Donzelli Libri
Libri editi da Donzelli pubblicati nella collana Virgola Musica folk e tradizionale
'O sole mio. La storia della canzone più famosa del mondo Del Bosco Paquito - Donzelli, 2006 - Virgola
"La storia che stiamo per raccontare ha dello straordinario. È la storia della canzone più famosa nel mondo, anzi nell'universo. Comincia a Napoli oltre un secolo fa, prende forma (forse) nella lontana Odessa, poi riparte da Napoli per diffondersi trionfalmente in ogni angolo della Terra...". Così Paquito Del Bosco conduce il lettore in questa curiosa e imprevedibile narrazione delle vicende che hanno accompagnato la nascita e lo straordinario successo internazionale di 'O sole mio. Scopriamo, per esempio, che Jurij Gagarin, nel corso del volo che portò per la prima volta un uomo intorno all'orbita lunare, scelse di intonare proprio 'O sole mio; oppure, che alle Olimpiadi di Anversa del 1920 il direttore della banda musicale, che non aveva lo spartito dell'Inno nazionale italiano, scelse al suo posto di suonare 'O sole mio, che tutti i musicisti conoscevano a memoria. Oltre a cercare di fare chiarezza sui numerosi luoghi comuni che accompagnano la nascita della "canzone più famosa dell'universo" e di svelarne segreti meno noti, l'autore ne ripercorre anche la tormentata vicenda editoriale, non ancora conclusa.

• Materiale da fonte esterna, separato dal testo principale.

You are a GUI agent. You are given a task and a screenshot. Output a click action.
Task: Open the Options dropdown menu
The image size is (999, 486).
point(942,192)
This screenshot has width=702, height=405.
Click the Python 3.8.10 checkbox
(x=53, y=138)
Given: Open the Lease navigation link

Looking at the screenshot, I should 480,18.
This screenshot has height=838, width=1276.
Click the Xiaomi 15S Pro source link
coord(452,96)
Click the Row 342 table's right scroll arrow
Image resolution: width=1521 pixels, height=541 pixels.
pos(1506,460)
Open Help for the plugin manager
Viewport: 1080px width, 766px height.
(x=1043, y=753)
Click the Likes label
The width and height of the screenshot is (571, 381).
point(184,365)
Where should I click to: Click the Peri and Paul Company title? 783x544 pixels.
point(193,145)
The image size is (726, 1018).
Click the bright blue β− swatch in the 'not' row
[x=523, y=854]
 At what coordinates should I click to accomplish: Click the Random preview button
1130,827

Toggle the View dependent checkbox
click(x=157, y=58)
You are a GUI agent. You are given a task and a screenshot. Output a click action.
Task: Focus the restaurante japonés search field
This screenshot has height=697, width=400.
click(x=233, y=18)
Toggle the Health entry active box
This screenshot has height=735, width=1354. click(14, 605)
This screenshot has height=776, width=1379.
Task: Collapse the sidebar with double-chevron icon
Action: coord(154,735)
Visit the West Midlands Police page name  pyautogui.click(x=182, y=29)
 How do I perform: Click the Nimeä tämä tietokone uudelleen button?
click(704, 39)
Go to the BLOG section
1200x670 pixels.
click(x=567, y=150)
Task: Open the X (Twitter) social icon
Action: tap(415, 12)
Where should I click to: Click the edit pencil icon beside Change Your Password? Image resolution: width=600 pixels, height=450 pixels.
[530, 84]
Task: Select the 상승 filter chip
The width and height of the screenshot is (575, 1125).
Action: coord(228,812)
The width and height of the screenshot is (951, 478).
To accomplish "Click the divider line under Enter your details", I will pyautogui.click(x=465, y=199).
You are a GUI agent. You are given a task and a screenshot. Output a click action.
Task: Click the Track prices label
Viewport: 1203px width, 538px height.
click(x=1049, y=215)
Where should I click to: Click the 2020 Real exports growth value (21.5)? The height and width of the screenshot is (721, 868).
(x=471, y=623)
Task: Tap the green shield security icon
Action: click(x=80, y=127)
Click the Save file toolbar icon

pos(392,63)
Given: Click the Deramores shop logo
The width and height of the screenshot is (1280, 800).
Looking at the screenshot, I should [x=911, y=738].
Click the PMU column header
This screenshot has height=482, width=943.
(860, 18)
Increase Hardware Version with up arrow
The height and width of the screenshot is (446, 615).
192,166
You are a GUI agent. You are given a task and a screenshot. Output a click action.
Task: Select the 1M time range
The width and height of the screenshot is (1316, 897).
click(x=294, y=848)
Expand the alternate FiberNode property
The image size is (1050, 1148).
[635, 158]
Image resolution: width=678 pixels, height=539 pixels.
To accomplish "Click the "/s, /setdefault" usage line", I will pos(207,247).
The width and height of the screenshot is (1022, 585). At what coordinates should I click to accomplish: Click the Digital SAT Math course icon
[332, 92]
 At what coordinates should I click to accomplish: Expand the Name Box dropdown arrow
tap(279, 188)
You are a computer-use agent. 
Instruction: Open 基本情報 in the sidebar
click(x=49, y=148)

White Christmas. L'America e la reinvenzione del Natale Prato Paolo - Donzelli, 2006 - Virgola
L'America in guerra, Roosevelt, le canzoni alla radio e Bing Crosby alle prese con il geniale brano musicale composto da Irving Berlin. White Christmas è la più famosa delle canzoni natalizie e il disco più venduto di tutti i tempi. Composta nel 1942 per il musical Holiday Inn, in cui Bing Crosby recita a fianco del leggendario Fred Astaire, White Christmas è destinata a battere ogni record. Oggi la canzone svetta non solo come icona del Natale, ma soprattutto come il picco artistico e commerciale della musica popolare. Il miracolo di questo successo avvenne anche grazie a una contingenza storica: il disco fu messo in vendita poco prima del Natale 1942, un anno dopo Pearl Harbor. Furono proprio i soldati al fronte, eleggendo White Christmas loro canto ufficiale, a generare un fenomeno collettivo senza precedenti. Cominciò anche una lenta penetrazione di quella musica nelle case d'Europa: ne risultava trasformata la percezione stessa del Natale: da questo punto di vista, White Christmas è un esempio di globalizzazione della cultura. Quanto la voce di Bing Crosby abbia contribuito a questo avvicendamento di simboli, facendo scattare l'immaginario della calda intimità casalinga avvolta dai fiocchi di neve, è uno degli argomenti di queste pagine. Ogni anno la Coca Cola ripropone quelle note nella sua pubblicità, specchio del "Natale americano". Punto di contatto tra cinema e musica, festa e consumismo, White Christmas consente di cogliere i vagiti del "music-business" internazionale.